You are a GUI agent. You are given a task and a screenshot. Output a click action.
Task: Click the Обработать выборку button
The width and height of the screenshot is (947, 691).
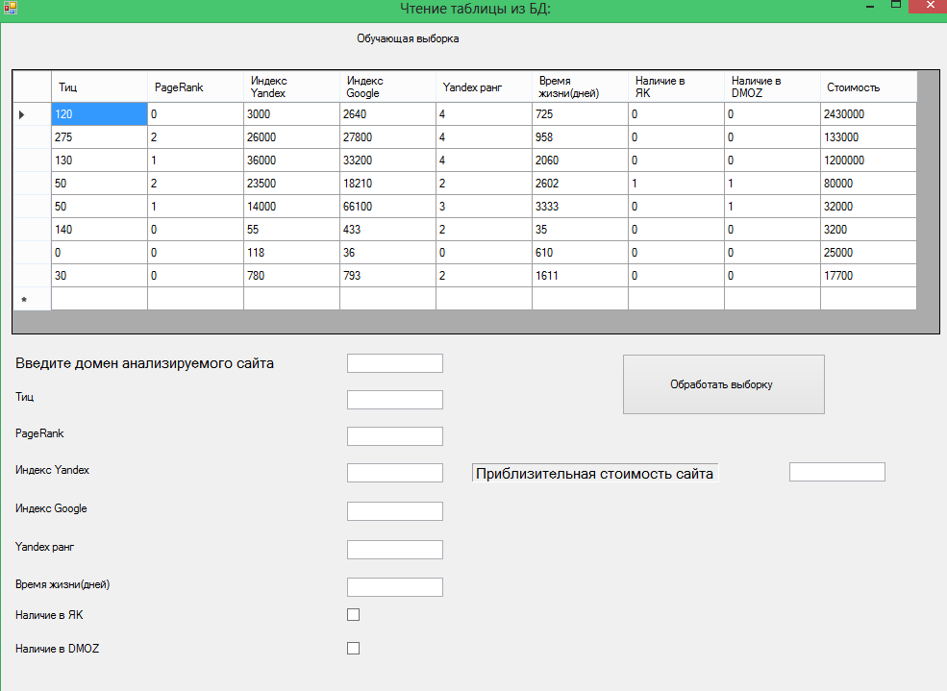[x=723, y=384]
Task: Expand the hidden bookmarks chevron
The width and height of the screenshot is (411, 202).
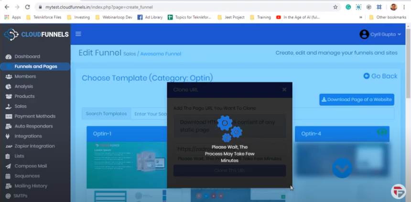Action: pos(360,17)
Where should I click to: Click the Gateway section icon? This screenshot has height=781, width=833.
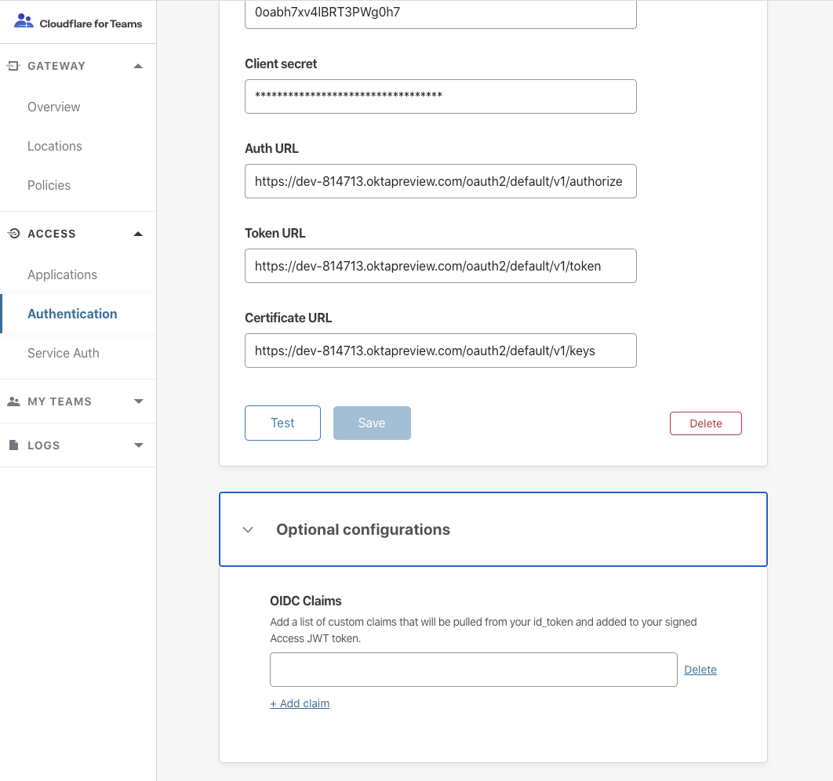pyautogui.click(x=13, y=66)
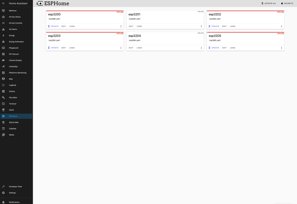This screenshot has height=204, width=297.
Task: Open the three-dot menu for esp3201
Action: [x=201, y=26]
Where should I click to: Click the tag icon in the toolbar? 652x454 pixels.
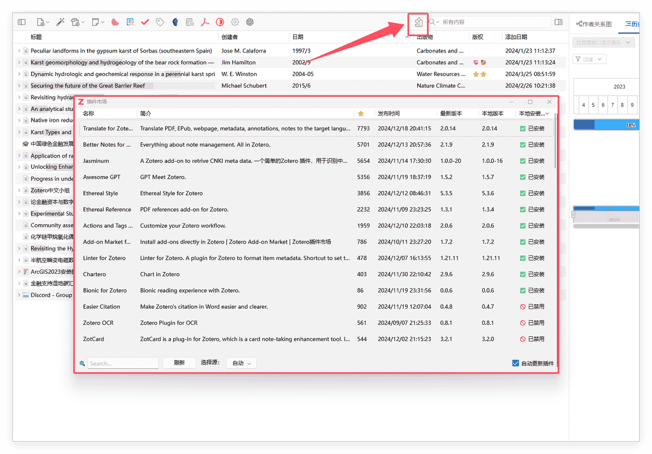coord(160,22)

::::

> [PROBLEM DESCRIPTION] Reproduce the records in full, exactly as they appear, and show none of the pictures.

> [TASK OUTPUT]
You are a GUI agent. You are given a task and a screenshot. Output a click action.
Task: Click the Обработать выборку button
The width and height of the screenshot is (947, 691).
[x=723, y=384]
Task: Expand the hidden bookmarks chevron
The width and height of the screenshot is (411, 202).
Action: pos(360,17)
Where should I click to: Click the Gateway section icon? This screenshot has height=781, width=833.
pyautogui.click(x=13, y=66)
This screenshot has height=204, width=297.
Task: Open the three-dot menu for esp3201
Action: [x=201, y=26]
Where should I click to: Click the tag icon in the toolbar? 652x454 pixels.
coord(160,22)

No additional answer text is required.